Witty characters like Falstaff
usually speak in prose.

If the spectators in Shakespeare's theatre were so delighted with the gorgeousness of language, why did Shakespeare sometimes write in prose? Sometimes, as in Henry IV, Part One, there seems a clear division between the formal verse of the court and the rambunctious prose of the tavern. . .

But there are as many exceptions to this neat division as there are instances when it is accurate. Hamlet's powerful speech "What a piece of work is a man" (2.2.303-16) is delivered entirely in prose, and what are we to make of a play like The Merchant of Venice, in which the prosaic, business-obsessed characters of Venice usually speak in verse and the poetic, imaginative characters of Belmont often speak in prose?

One consistent difference seems to be that verse is used when there are passages of high feeling and increased intensity, while prose is often the language of wit and play.

The rhythm of prose

Shakespeare's prose is as masterly as his verse, and often even more dense with meaning (check the footnotes of a passage of prose, and see if there are fewer than for verse). Prose is the vehicle for many of Shakespeare's wittiest characters: Falstaff, Beatrice, Rosalind, the Porter in Macbeth, Autolycus in The Winter's Tale, and many others.

While most of the memorable passages from the plays are in verse, many memorable scenes are in prose, or a mixture of the two: prose is one of the many ways in which Shakespeare keeps the rhythmic counterpoint* of his language alive.

Footnotes

  1. The verse within the prose

    One of the distinctions that it is possible to make between Shakespeare's use of prose and verse is that the prose tends to be chattier, and to be in passages that will move swiftly.

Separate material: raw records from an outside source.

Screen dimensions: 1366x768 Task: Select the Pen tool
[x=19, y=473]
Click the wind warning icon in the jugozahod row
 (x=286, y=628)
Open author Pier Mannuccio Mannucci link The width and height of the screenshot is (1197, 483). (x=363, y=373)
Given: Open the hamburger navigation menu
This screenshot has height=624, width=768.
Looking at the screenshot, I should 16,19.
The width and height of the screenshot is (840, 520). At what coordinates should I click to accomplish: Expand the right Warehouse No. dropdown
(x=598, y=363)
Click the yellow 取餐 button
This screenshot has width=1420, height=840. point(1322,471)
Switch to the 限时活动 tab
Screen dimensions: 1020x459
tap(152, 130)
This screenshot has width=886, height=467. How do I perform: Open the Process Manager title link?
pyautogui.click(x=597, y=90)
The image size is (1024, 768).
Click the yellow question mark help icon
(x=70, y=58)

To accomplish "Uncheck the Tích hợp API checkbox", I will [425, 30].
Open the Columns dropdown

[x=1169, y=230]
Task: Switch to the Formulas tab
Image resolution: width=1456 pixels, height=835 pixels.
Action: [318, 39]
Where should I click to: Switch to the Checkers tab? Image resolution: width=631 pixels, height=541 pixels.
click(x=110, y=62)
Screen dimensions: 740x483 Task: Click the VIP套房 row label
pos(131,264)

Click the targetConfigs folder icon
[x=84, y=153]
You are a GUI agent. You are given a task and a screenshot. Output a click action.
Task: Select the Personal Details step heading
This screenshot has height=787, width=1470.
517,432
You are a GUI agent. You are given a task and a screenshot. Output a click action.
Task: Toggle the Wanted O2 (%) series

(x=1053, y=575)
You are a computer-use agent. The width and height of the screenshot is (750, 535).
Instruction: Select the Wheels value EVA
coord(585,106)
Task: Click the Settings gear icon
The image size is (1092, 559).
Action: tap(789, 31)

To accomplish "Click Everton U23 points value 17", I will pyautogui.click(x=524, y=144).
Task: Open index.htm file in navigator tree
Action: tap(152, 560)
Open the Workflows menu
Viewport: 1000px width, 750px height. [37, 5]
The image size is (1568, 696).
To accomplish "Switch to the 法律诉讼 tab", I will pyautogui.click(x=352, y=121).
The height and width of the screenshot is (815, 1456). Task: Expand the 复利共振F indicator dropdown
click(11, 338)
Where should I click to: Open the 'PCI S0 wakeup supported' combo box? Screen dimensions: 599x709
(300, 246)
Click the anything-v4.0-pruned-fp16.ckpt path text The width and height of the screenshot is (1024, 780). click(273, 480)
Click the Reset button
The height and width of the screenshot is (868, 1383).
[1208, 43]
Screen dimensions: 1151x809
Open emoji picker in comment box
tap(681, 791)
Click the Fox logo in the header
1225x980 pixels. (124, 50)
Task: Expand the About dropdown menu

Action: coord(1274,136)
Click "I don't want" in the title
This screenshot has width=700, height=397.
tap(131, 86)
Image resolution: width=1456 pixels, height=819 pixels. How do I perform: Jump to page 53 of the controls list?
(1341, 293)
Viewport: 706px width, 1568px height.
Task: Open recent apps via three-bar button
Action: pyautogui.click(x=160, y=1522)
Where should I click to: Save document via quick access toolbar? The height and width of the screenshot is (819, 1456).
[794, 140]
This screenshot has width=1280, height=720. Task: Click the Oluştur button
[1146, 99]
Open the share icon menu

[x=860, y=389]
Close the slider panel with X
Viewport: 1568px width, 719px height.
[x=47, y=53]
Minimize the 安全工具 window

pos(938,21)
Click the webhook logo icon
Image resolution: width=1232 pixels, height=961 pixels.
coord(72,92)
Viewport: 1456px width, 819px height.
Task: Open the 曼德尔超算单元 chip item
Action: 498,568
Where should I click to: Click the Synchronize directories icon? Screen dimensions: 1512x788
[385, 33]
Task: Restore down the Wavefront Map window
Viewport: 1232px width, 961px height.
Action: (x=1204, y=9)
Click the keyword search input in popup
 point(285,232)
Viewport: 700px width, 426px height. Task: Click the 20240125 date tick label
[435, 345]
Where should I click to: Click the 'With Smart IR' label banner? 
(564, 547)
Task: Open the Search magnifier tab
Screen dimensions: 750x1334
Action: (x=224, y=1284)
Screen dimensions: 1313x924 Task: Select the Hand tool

    Just to confuse things further, there are some passages where it is unclear whether Shakespeare intended verse or prose. Sometimes the compositor setting the type needed to save space, so printed verse as prose, and sometimes he needed to stretch the text out further, so broke prose into uneven verse. The speeches of Lear in his madness are usually printed as irregular verse, but they may originally have been prose.